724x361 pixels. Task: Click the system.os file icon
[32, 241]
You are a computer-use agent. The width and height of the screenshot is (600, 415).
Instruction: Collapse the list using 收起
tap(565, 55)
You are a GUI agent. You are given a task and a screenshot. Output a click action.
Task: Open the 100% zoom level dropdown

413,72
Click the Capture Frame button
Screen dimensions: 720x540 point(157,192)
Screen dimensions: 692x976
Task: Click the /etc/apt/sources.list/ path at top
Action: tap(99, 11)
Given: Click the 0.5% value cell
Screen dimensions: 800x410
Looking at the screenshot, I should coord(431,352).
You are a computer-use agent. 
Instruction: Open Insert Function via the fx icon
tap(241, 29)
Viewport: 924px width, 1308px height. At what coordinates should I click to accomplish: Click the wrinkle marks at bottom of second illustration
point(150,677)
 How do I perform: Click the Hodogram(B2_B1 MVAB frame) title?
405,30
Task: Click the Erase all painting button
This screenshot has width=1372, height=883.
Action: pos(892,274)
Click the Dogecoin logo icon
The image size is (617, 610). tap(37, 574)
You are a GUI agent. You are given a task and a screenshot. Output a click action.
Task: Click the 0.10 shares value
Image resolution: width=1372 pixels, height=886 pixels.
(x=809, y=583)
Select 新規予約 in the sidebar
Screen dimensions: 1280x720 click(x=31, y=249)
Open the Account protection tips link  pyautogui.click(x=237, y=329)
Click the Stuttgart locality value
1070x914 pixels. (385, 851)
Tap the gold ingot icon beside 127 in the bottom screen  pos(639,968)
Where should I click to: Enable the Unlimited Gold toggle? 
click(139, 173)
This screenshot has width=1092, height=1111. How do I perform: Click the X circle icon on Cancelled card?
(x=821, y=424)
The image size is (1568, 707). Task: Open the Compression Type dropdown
________________
▶ _Instructions to follow_: Go through the records above and set each one down exactly, please.

▶ _Response to this task_:
724x361 pixels. Task: Click the system.os file icon
[32, 241]
You are a computer-use agent. The width and height of the screenshot is (600, 415).
Instruction: Collapse the list using 收起
tap(565, 55)
You are a GUI agent. You are given a task and a screenshot. Output a click action.
Task: Open the 100% zoom level dropdown

413,72
Click the Capture Frame button
Screen dimensions: 720x540 point(157,192)
Screen dimensions: 692x976
Task: Click the /etc/apt/sources.list/ path at top
Action: tap(99, 11)
Given: Click the 0.5% value cell
Screen dimensions: 800x410
Looking at the screenshot, I should coord(431,352).
You are a computer-use agent. 
Instruction: Open Insert Function via the fx icon
tap(241, 29)
Viewport: 924px width, 1308px height. At what coordinates should I click to accomplish: Click the wrinkle marks at bottom of second illustration
point(150,677)
 How do I perform: Click the Hodogram(B2_B1 MVAB frame) title?
405,30
Task: Click the Erase all painting button
This screenshot has width=1372, height=883.
Action: pos(892,274)
Click the Dogecoin logo icon
The image size is (617, 610). tap(37, 574)
You are a GUI agent. You are given a task and a screenshot. Output a click action.
Task: Click the 0.10 shares value
Image resolution: width=1372 pixels, height=886 pixels.
(x=809, y=583)
Select 新規予約 in the sidebar
Screen dimensions: 1280x720 click(x=31, y=249)
Open the Account protection tips link  pyautogui.click(x=237, y=329)
Click the Stuttgart locality value
1070x914 pixels. (385, 851)
Tap the gold ingot icon beside 127 in the bottom screen  pos(639,968)
Where should I click to: Enable the Unlimited Gold toggle? 
click(139, 173)
This screenshot has width=1092, height=1111. How do I perform: Click the X circle icon on Cancelled card?
(x=821, y=424)
The image size is (1568, 707). Task: Open the Compression Type dropdown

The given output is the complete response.